--- Material for this task Enclosed Below ---
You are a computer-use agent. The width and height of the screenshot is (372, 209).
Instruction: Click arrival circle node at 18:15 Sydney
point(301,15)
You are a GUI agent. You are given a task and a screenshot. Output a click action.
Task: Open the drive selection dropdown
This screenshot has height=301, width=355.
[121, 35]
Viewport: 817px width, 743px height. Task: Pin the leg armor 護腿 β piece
--- End of Enclosed Material for this task ---
--- Material for this task Enclosed Below ---
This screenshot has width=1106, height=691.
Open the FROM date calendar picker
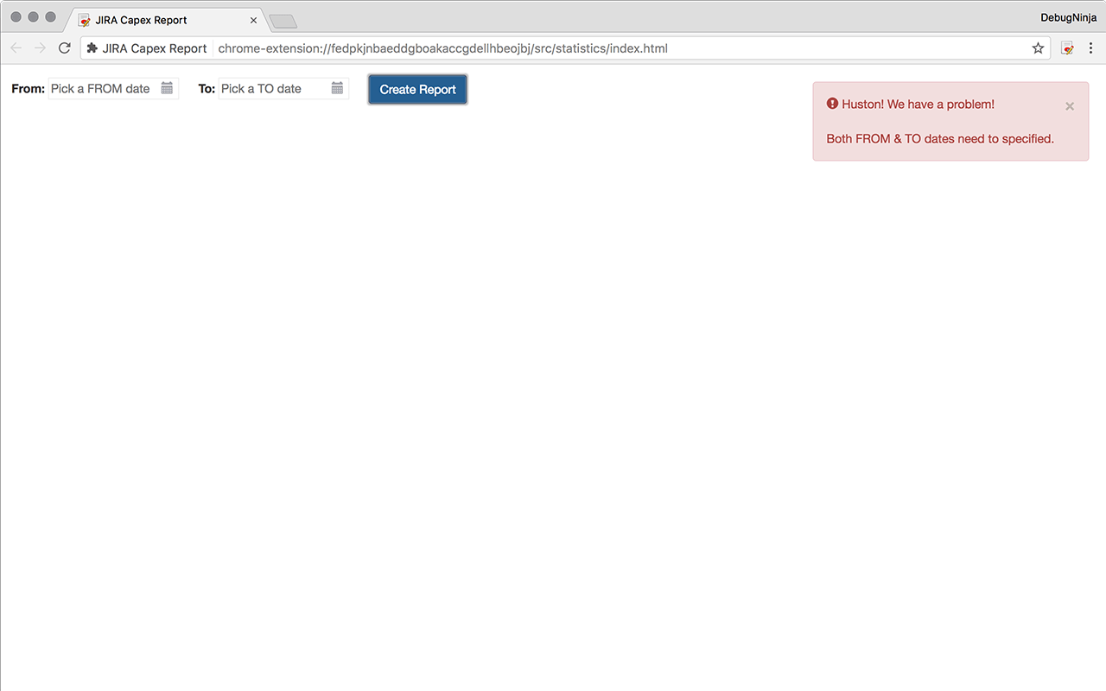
--- End of Enclosed Material for this task ---
:: Exercise details ::
Of the lines above, retype only those from the line containing "You are a computer-use" through the line containing "Viewport: 817px width, 743px", including both, exactly.

:: Solution to this problem ::
You are a computer-use agent. The width and height of the screenshot is (372, 209).
Instruction: Click arrival circle node at 18:15 Sydney
point(301,15)
You are a GUI agent. You are given a task and a screenshot. Output a click action.
Task: Open the drive selection dropdown
This screenshot has height=301, width=355.
[121, 35]
Viewport: 817px width, 743px height. Task: Pin the leg armor 護腿 β piece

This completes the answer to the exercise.